Задание 1: Где, согласно учебному тексту, автор делал Государю устный доклад?

Учебный текст:
Тот же Извольский приводит пример удивительной выдержки Государя.

Дело происходило во время беспорядков 1905 года.

«В тот день, когда мятеж достигал своего кульминационного пункта, я находился близ Императора Николая, которому я делал устный доклад; это происходило в Петергофе, во дворце или, вернее, на Императорской даче, расположенной на берегу Финского залива напротив острова, на котором высится на расстоянии около пятнадцати километров Кронштадтская крепость. Я сидел против Государя у маленького стола при окне с видом на море. В окно виднелись вдали линии укреплений. Пока я докладывал Государю разные очередные дела, мы явственно слышали звуки канонады, которая, казалось, с минуты на минуту делалась все более интенсивной. Государь слушал меня внимательно и ставил мне, согласно своему обычаю, вопросы, которые доказывали, что он интересуется мельчайшими подробностями моего доклада. И сколько я его украдкою ни разглядывал, я не мог подметить в его чертах ни малейшего признака волнения; однако он должен был знать, что в эти минуты в нескольких милях от него дело шло об его короне. Если бы крепость осталась в руках восставших, то положение столицы сделалось бы не только ненадежным, но и его собственная судьба и судьба его семьи были бы серьезно угрожаемы; орудия Кронштадта могли помешать всякой попытке бегства морем.

Задание 2: Продублируйте без изменений строки записей от самого начала записей до строки, содержащей «center [137, 296].», включительно.

Сохранённые записи
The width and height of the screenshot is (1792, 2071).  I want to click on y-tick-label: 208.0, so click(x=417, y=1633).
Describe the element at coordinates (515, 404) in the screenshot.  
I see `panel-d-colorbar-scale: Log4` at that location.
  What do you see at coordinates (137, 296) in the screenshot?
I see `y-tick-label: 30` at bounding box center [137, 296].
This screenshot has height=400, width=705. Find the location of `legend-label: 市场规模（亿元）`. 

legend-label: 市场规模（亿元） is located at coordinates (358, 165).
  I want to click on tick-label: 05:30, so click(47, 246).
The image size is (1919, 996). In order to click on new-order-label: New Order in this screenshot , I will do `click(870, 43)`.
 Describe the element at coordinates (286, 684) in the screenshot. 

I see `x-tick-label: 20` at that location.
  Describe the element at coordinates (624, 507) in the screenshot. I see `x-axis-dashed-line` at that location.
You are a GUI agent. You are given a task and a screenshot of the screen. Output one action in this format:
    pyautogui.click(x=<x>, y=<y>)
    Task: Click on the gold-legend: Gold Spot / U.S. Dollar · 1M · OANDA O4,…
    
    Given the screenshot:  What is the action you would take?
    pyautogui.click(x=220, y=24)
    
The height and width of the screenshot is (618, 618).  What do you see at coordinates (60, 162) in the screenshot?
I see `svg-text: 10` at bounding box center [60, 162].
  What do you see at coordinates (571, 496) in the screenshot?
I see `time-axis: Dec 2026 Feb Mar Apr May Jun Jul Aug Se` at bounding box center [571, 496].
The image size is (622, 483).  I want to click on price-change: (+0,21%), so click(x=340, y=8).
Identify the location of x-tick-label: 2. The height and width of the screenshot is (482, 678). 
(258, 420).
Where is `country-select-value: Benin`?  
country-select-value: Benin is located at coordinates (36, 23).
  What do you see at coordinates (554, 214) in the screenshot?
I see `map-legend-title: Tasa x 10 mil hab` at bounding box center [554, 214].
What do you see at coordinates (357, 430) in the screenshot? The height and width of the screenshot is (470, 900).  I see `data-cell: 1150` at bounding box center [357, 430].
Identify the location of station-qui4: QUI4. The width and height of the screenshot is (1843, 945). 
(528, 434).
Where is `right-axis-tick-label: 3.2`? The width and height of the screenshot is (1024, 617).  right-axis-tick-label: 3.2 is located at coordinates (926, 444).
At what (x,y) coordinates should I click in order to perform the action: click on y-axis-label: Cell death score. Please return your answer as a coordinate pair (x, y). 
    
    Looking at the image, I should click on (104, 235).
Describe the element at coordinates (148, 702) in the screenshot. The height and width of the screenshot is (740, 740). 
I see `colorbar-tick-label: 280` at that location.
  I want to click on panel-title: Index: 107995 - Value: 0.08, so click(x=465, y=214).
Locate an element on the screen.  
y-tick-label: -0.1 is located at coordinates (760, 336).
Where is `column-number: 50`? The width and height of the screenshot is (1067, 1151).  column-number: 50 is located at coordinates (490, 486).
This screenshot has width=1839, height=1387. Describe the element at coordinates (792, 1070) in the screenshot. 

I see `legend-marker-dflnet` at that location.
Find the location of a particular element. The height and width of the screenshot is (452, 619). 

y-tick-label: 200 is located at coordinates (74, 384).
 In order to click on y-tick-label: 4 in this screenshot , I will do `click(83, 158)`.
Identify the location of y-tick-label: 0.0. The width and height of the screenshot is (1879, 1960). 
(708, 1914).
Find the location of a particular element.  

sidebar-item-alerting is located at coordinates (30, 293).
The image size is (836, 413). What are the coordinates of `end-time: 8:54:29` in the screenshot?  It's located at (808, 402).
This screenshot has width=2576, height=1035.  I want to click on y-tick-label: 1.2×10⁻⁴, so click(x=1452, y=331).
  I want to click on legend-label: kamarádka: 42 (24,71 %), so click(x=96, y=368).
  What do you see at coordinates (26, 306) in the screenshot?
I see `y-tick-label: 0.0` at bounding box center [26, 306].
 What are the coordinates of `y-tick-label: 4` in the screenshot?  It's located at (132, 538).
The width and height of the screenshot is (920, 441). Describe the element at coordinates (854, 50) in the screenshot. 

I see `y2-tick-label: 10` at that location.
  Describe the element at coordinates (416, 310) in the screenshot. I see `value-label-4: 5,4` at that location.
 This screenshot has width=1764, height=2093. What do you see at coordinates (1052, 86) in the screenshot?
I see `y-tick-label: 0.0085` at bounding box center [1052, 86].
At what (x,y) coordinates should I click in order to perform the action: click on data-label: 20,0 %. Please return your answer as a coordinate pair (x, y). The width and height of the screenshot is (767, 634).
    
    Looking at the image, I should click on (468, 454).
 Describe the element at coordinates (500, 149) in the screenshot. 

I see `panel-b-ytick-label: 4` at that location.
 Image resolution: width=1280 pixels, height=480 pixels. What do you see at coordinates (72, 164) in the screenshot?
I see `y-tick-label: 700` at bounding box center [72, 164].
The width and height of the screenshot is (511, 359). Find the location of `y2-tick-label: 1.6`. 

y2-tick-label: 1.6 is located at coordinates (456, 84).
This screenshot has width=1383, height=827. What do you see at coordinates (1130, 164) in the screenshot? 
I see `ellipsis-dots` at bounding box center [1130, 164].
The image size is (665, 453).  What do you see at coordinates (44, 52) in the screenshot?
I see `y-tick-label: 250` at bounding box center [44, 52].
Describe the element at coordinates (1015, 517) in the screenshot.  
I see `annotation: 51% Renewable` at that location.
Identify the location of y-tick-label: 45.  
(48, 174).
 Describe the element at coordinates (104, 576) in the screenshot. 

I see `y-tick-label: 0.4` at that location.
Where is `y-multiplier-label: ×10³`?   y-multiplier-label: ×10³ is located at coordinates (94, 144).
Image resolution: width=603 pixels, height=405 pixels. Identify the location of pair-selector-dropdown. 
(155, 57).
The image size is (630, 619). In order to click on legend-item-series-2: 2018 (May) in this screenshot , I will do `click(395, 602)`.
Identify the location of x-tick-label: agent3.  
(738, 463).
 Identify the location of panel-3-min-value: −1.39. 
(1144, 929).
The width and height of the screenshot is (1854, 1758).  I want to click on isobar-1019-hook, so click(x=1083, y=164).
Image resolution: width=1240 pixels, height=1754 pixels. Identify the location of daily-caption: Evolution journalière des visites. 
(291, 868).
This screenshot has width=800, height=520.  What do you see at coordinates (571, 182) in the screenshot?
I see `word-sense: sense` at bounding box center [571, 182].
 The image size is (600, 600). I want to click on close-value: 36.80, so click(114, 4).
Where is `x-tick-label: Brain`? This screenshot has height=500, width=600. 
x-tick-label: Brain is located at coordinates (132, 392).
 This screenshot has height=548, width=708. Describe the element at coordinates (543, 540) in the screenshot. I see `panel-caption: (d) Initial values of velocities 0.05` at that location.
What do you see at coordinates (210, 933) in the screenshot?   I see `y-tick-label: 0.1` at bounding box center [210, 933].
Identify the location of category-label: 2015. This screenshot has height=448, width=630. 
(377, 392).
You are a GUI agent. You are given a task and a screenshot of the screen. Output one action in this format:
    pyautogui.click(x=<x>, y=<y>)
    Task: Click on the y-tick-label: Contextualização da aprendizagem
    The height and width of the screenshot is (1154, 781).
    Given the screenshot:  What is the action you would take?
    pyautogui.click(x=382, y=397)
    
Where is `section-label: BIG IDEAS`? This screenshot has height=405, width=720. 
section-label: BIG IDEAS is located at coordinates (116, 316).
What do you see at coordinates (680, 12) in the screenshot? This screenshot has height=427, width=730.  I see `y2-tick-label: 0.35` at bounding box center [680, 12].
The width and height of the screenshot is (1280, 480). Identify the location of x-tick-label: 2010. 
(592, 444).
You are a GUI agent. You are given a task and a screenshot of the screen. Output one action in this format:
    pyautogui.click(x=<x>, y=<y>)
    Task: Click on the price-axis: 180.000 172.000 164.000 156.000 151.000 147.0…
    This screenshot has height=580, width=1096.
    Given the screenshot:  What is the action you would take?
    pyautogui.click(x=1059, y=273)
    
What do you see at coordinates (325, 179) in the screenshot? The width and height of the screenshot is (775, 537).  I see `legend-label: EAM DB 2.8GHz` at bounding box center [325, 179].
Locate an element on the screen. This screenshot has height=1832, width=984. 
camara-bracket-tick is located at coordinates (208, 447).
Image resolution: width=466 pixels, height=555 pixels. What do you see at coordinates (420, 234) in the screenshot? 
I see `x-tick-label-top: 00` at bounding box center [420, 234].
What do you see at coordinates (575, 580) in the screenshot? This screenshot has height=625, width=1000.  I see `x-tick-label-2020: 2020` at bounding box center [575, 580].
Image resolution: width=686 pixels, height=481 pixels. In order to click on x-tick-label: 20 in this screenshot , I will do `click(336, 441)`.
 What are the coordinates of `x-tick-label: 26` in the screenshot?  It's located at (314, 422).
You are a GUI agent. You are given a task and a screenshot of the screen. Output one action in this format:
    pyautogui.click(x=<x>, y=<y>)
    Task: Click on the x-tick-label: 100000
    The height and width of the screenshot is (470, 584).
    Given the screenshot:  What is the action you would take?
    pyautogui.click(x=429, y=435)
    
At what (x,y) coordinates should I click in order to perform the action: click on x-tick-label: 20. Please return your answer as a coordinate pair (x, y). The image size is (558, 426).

Ответ 1: В Петергофе, на Императорской даче на берегу Финского залива.

Ответ 2:
The width and height of the screenshot is (1792, 2071).  I want to click on y-tick-label: 208.0, so click(x=417, y=1633).
Describe the element at coordinates (515, 404) in the screenshot.  
I see `panel-d-colorbar-scale: Log4` at that location.
  What do you see at coordinates (137, 296) in the screenshot?
I see `y-tick-label: 30` at bounding box center [137, 296].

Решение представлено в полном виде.